People in poorer areas spend a far greater part of their already far shorter lives in poor health. The sad fact is that inequalities in health, or future health, begin in utero: higher incidence low birthweight, premature birth, infant mortality and cognitive problems are associated with poor maternal health and deprivation. Evidence shows that a quarter of deaths under the age of 1 could be avoided if we had no health inequalities.

Reducing health inequalities and giving everyone the chance of a positive, healthy life is not just a health or an ethical issue, it makes fiscal sense. As noted in the DHSC release, ill-health amongst working-age people alone costs the economy around £100 billion a year, and it’s estimated that 40% of health care provision in the UK is being used to manage potentially preventable conditions.

So the challenge is clear, but what’s the solution and what could the role of the life sciences sector be in helping all patients, regardless of postcode, get the best chance of a healthier life?

  1. Understand the full extent of the problem. Pharmaceutical communications has, rightly so, become far more patient-centric and based on the lived experiences of real patients. But which patients do we hear from most? Arguably those who are engaged, educated and already part of patient communities. We hear from patients who can articulately describe their experience, who challenge the care they receive and know how to ask for more. I personally hate the term ‘hard to reach’, but industry would do well to listen to a broader choir of voices to fully understand how deprivation impacts the ability to get the best care.
  2. Take the path less trodden. So much of our work is London- or major city centric, whether that be working with specialist centres or the media. Researchers from the Massachusetts Institute of Technology (MIT) have found that residing in a city actually adds an extra year to someone’s life. But what about the 25 per cent of the UK that live in rural areas? What about the patient who can’t drive to a specialist centre or knows about the clinical trial currently running?  Industry could focus more outside of its geographical comfort zone to speak to a greater (and arguably more needing) percentage of the population.
  3. Be authentic. Instead of trying to tackle the whole problem, companies need to be able to articulate what their heritage and commitment to reducing health inequalities has been and consider carefully what further value they can add to their patient communities. HSBC, in response to the country’s homelessness crisis, has released a bank account specifically designed for people without a permanent address. Here is a company designing an innovative solution to an established problem in a way which draws upon their expertise. Pharmaceutical companies would do well to think about where they can have the greatest impact, vs trying to impact the greatest number of people.

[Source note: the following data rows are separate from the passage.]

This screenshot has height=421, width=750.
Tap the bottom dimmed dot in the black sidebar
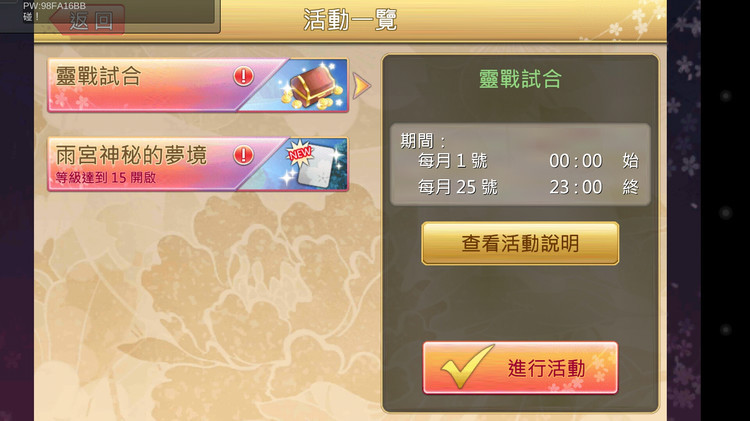tap(726, 329)
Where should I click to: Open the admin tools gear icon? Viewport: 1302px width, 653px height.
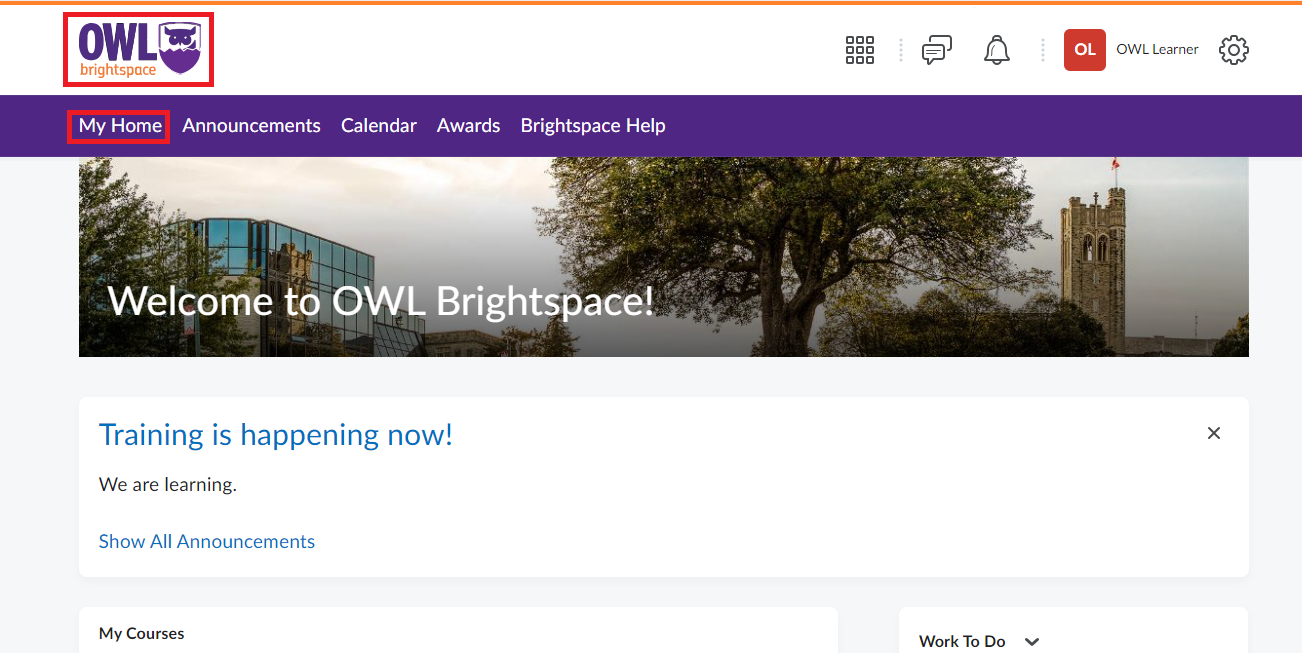1233,50
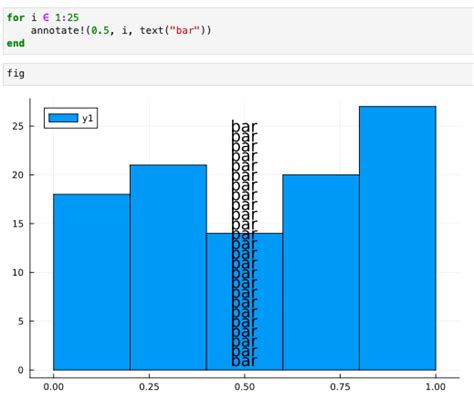
Task: Select the y1 legend label
Action: (88, 118)
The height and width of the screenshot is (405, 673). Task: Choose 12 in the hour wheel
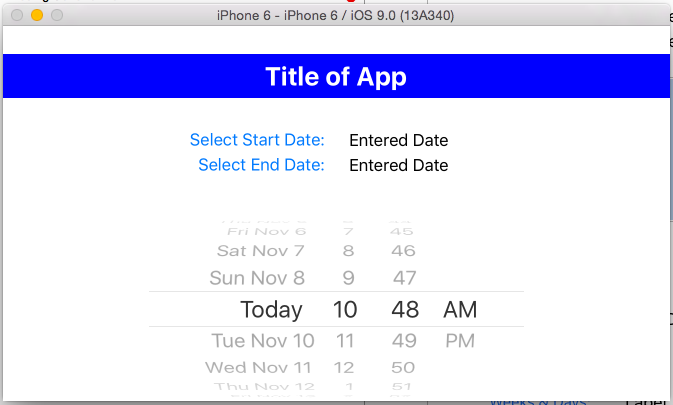pyautogui.click(x=345, y=367)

In summary, industry should be thinking about how to articulate its commitment to meeting the government’s agenda, to improve patient care and outcomes. Pharma has arguably done more than most to understand health inequalities; now that this matches to the government’s agenda so clearly, how can we ensure that the industry’s voice is heard and we are seen as part of the solution? The key will be getting on the front foot and showing Government how the sector has been leading the way vs. waiting to be asked, or even worse, told. In the same way that ‘innovative medicines’ and ‘health technology’ were the focus under Hancock, we now will be asked to answer a different exam question.

The industry needs to evolve its approach in order to answer it.